Add TFDF outputs in a concatenate API functional layer

laurent_pourchot · May 26, 2021, 10:15pm

Hi, I’m using Keras API for tabular data with embedding, conv1D and sequential with onehot encoding to get a merged model more efficient (after a concatenation layer). I’m very interesting in adding a Keras gradient boosting model but I guess it won’t be possible to get the output layer (and input) to concatenate multiple outputs and create a merged model ? It seems we can only fit the gradient model (without compile step) as any other gradient boosting models (Xgb, Lgb, Cat…). Do I miss something ? Thank you very much for your information

I read the intermediate colab page, but my question was about the gradient boosting model which is much more efficient than a random forest for tabular data.
In the page, It seems that only random forest can be concatenated with functional API . In addition, my understanding (but I need to go deeper in the example provided in the page) is that the training is performed in 2 steps (not in //). My objective is to use multiple heads made of functional API (head for embedding layer, head for Conv1D…) to compute a tabular dataset in // and concatenate the // heads into a final stream (still API) for a prediction ( with some dense layers and finally a softmax activation for example). Of course, a head with gradient boosting would improve the result of the concatenation.
I did it with a head made of Decision Forest model (from Keras deep_neural_decision_forests) but it was not very powerfull .
By the way, it seems (not important) that you should change vocabulary_size in the data pipeline by vocab_size because it leads to an error in google colab notebook.

Mathieu · May 27, 2021, 3:23pm

Bonjour/Hello Laurent :),

To make it more visual, here is the model you describe as I understand it:

(Assuming this is the model you describe), this configuration is possible, but there are some caveats:

The TF-DF models don’t backpropagate gradients (yet). It means that the parameters of the “Common learnable pre-processing” part cannot be trained through the GBT. Instead, the pre-processing needs be trained with the gradients back-propagated through the “model #1” and “model #2”.

This implies a 2 steps training:

Training of “Common learnable pre-processing” + “model #1” + “model #2”.
Training of “GBT model”.

If there are no “Common learnable pre-processing” stages, all the models (including the GBT) can be trained in parallel (i.e. in the same session call). However, this might not be optimal as GBT trains in exactly on epoch, while NNs generally train over multiple ones. Instead, it will be more interesting to train the GBT and the NN independently (but possibly at the same time).

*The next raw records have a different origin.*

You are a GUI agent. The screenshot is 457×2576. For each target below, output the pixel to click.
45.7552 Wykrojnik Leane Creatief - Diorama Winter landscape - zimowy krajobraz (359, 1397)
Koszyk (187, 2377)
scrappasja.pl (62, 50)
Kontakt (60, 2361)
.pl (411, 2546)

This colab demonstrates how to train the ensemble shown in the figure. I hope this helps. The API is a bit verbosy, but hopefully, this will improve :).

Cheers,

Mathieu · May 26, 2021, 9:16am

Hello @laurent_pourchot,

It is possible both to stack TF-DF “on top of existing” model (see intermediate colab) as well as to stack a model/set-of-operations (e.g. concatenate output) on top of a TF-DF (currently not demonstrated in a colab) using the Sequential or Functional Keras API. What’s important is that “fit” is called the TF-DF model.

laurent_pourchot · May 28, 2021, 5:46am

Hello Mathieu,
You have understood my request and your picture is perfect. I also understand your very clear answer, thank you very much.
This kind of // configuration works with a decision Forest posted on Keras so I was dreaming of a better model such as gradient boosting.
Yesterday, I tested your model from the tuto but with 50 features and 100 000 rows (50 inputs layers in a loop) concatenated +3 Dense layers + softmax with multiclass and then a layer ( not the final softmax) into the gradient model argument. It works but overfit quickly ( even with the early stopping in the gradient model and a callback in the functiional API).
Thank you again for your explanations and I hope for a future gradient model to make NN + trees more efficient on tabular structured data. ( atention layers and tabnet gives also poor result in comparison to gradient).